--- Activity ---
There is one span to output from the data below: the lines starting at the line with "Iptek (642, 2355)" and ending at the line with "Tokoh (812, 104)". Output it exactly, ends included, nothing more.

(Stored records)
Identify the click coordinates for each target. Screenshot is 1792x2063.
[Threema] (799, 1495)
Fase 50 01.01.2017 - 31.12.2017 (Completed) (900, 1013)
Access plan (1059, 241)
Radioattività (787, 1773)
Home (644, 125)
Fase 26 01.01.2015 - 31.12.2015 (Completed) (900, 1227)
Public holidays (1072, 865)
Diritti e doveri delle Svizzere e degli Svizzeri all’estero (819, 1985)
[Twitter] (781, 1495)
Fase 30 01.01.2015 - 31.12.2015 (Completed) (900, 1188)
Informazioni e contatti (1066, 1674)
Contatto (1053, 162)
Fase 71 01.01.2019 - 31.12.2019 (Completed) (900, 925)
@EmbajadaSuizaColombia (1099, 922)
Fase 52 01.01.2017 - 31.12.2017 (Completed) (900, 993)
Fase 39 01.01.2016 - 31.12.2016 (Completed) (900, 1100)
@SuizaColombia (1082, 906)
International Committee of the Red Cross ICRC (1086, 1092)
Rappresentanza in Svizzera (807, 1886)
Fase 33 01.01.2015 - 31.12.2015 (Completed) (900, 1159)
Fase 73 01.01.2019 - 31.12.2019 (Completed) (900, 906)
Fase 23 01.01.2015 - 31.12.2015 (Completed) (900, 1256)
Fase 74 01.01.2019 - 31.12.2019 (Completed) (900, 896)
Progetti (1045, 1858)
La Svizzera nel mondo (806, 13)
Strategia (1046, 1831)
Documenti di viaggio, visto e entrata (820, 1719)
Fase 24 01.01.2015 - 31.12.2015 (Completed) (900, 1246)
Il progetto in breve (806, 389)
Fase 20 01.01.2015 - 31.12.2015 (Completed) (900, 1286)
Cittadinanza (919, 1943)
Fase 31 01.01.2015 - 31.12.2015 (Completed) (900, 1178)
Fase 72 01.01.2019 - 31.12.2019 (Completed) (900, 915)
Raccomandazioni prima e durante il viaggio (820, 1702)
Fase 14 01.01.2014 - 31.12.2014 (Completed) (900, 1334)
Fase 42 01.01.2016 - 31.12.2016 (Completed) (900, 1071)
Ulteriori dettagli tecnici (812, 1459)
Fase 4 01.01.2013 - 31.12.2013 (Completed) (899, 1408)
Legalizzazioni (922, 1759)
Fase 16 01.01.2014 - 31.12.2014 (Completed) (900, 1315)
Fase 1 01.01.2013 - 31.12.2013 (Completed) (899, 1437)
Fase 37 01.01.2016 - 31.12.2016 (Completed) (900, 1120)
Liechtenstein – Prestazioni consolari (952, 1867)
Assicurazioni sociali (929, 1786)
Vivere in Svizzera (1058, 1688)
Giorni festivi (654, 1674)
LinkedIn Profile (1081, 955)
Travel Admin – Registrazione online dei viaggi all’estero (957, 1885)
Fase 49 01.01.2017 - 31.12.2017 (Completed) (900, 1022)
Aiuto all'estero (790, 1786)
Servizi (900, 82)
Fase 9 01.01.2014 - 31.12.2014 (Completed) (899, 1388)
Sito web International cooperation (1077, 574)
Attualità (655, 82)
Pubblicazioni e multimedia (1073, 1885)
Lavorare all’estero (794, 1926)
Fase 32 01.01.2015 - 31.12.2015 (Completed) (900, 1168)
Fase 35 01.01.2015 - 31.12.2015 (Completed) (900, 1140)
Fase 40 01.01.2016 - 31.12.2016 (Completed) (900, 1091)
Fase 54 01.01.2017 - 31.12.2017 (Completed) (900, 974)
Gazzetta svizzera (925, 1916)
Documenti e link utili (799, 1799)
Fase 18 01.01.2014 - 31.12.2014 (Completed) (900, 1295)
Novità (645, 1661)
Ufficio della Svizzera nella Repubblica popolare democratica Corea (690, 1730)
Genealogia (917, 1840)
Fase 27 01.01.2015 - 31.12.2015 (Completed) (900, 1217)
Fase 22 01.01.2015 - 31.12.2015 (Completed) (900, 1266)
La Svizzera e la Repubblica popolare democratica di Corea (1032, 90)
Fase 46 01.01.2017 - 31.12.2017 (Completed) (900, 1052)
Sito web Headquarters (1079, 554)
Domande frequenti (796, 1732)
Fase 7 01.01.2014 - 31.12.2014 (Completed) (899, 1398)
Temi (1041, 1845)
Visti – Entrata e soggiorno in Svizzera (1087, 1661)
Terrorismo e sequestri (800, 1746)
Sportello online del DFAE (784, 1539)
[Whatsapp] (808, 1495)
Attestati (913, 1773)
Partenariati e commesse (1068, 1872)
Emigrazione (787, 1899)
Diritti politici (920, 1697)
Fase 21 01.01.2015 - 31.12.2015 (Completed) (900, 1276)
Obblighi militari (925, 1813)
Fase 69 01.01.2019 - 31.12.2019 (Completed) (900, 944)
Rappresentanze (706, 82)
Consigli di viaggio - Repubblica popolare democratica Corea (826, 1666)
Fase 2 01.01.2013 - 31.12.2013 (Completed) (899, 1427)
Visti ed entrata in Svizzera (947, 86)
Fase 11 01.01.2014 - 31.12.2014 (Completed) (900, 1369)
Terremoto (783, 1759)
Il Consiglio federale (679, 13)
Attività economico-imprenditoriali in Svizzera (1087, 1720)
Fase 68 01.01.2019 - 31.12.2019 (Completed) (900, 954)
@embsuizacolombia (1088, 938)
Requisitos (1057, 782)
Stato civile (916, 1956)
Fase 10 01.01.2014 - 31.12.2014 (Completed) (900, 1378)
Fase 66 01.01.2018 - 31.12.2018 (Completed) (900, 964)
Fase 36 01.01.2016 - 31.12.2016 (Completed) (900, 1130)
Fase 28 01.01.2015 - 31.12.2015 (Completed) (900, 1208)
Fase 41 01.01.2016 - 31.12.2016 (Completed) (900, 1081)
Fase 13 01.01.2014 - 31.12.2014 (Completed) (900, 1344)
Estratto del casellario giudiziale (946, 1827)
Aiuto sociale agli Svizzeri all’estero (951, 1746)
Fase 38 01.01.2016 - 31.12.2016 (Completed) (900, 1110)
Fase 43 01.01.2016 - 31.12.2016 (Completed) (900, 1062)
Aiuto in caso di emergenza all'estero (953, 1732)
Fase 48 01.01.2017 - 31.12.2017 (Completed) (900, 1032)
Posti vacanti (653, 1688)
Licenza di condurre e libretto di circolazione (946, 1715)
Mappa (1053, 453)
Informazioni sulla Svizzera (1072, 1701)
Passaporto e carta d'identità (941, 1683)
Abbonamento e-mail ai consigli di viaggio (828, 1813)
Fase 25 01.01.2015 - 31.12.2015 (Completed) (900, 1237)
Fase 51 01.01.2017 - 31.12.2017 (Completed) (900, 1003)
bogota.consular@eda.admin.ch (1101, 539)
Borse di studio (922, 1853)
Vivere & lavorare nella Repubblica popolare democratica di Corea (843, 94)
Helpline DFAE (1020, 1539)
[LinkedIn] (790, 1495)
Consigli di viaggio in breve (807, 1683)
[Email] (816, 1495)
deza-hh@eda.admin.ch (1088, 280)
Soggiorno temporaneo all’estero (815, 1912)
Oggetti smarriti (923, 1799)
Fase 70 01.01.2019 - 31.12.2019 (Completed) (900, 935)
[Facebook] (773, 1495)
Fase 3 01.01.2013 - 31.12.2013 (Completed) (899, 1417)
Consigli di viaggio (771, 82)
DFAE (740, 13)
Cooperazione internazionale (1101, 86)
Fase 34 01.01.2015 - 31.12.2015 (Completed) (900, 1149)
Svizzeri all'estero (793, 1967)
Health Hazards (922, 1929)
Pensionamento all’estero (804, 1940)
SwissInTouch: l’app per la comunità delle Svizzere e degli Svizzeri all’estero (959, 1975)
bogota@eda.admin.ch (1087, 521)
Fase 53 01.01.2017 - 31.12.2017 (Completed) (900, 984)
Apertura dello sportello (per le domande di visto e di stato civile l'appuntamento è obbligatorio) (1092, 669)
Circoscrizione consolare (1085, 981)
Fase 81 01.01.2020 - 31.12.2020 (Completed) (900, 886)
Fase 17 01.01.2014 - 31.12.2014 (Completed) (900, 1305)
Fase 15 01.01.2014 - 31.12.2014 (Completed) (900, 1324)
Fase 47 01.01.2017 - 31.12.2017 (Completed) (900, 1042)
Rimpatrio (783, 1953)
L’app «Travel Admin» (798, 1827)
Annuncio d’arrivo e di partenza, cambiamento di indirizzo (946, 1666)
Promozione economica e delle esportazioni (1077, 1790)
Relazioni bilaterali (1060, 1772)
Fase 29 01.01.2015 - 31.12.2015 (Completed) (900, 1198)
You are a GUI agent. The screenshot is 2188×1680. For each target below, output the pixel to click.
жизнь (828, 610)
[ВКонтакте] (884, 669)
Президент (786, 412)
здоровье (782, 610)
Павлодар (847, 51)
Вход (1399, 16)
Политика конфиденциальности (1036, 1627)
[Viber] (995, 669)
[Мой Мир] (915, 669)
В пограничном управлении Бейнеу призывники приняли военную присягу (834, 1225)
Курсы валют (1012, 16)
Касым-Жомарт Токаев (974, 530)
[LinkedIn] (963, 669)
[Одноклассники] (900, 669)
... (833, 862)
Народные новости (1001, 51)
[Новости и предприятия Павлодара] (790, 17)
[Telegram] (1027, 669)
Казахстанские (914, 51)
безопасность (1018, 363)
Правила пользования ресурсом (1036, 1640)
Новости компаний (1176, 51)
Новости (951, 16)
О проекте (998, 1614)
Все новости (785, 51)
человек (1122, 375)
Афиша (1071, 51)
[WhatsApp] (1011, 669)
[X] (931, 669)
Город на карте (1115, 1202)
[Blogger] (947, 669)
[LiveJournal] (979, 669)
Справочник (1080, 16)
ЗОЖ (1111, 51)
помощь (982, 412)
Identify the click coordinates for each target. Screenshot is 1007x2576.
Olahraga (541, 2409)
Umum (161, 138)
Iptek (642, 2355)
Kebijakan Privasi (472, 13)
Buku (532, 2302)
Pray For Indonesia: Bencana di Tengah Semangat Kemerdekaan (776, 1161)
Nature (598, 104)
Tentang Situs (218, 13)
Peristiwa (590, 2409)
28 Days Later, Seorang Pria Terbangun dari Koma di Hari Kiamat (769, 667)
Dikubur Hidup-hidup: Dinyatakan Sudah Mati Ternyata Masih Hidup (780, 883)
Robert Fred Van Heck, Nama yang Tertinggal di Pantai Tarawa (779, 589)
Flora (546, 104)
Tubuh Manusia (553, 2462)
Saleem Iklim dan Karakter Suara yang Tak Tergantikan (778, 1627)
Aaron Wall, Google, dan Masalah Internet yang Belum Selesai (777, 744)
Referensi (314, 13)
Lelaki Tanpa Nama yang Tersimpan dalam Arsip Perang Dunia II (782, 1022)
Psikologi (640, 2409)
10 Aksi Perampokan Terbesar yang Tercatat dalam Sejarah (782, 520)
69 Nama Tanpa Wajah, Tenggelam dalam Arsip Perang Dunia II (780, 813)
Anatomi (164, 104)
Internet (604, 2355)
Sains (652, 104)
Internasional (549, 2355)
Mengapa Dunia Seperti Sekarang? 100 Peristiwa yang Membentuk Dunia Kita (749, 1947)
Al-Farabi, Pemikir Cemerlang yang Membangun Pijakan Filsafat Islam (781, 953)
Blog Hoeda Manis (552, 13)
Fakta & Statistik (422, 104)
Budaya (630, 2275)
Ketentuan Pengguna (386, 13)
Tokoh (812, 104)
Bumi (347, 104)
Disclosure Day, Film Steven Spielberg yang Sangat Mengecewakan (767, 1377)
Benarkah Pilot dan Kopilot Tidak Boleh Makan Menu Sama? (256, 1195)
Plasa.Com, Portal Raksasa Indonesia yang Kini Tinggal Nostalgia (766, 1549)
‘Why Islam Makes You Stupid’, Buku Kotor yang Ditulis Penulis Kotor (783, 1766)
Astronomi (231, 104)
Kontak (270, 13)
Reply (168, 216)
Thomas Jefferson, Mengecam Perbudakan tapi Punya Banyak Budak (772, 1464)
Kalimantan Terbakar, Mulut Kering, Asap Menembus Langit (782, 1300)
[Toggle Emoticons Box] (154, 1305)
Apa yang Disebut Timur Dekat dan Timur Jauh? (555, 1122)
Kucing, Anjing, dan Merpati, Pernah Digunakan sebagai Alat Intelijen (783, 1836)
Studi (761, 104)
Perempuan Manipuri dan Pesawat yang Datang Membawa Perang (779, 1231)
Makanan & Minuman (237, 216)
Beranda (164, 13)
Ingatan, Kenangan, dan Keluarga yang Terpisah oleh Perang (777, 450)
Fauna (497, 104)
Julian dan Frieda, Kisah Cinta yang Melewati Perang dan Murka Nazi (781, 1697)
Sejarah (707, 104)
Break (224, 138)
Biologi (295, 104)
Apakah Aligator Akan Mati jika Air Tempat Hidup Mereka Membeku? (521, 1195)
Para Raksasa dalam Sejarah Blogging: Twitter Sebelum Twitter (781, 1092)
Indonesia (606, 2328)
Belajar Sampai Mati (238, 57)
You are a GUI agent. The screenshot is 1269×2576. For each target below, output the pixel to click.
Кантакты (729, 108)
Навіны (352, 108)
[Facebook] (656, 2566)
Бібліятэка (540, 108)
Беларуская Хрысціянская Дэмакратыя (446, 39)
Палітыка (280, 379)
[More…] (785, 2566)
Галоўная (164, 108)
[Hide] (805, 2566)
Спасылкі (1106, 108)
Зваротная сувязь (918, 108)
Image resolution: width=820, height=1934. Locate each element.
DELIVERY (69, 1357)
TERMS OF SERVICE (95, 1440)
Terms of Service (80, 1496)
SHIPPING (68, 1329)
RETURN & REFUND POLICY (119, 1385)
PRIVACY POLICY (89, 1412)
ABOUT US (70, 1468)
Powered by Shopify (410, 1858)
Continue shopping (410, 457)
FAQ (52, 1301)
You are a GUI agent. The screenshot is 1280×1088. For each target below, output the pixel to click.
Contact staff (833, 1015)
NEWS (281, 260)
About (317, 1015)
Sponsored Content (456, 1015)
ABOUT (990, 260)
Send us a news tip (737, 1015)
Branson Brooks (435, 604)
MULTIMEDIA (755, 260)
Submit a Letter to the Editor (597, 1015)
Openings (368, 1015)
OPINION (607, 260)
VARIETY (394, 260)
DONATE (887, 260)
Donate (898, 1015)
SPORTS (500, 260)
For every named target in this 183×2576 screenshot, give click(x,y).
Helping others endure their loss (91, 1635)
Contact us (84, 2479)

--- Task answer ---
Iptek (642, 2355)
Kebijakan Privasi (472, 13)
Buku (532, 2302)
Pray For Indonesia: Bencana di Tengah Semangat Kemerdekaan (776, 1161)
Nature (598, 104)
Tentang Situs (218, 13)
Peristiwa (590, 2409)
28 Days Later, Seorang Pria Terbangun dari Koma di Hari Kiamat (769, 667)
Dikubur Hidup-hidup: Dinyatakan Sudah Mati Ternyata Masih Hidup (780, 883)
Robert Fred Van Heck, Nama yang Tertinggal di Pantai Tarawa (779, 589)
Flora (546, 104)
Tubuh Manusia (553, 2462)
Saleem Iklim dan Karakter Suara yang Tak Tergantikan (778, 1627)
Aaron Wall, Google, dan Masalah Internet yang Belum Selesai (777, 744)
Referensi (314, 13)
Lelaki Tanpa Nama yang Tersimpan dalam Arsip Perang Dunia II (782, 1022)
Psikologi (640, 2409)
10 Aksi Perampokan Terbesar yang Tercatat dalam Sejarah (782, 520)
69 Nama Tanpa Wajah, Tenggelam dalam Arsip Perang Dunia II (780, 813)
Anatomi (164, 104)
Internet (604, 2355)
Sains (652, 104)
Internasional (549, 2355)
Mengapa Dunia Seperti Sekarang? 100 Peristiwa yang Membentuk Dunia Kita (749, 1947)
Al-Farabi, Pemikir Cemerlang yang Membangun Pijakan Filsafat Islam (781, 953)
Blog Hoeda Manis (552, 13)
Fakta & Statistik (422, 104)
Budaya (630, 2275)
Ketentuan Pengguna (386, 13)
Tokoh (812, 104)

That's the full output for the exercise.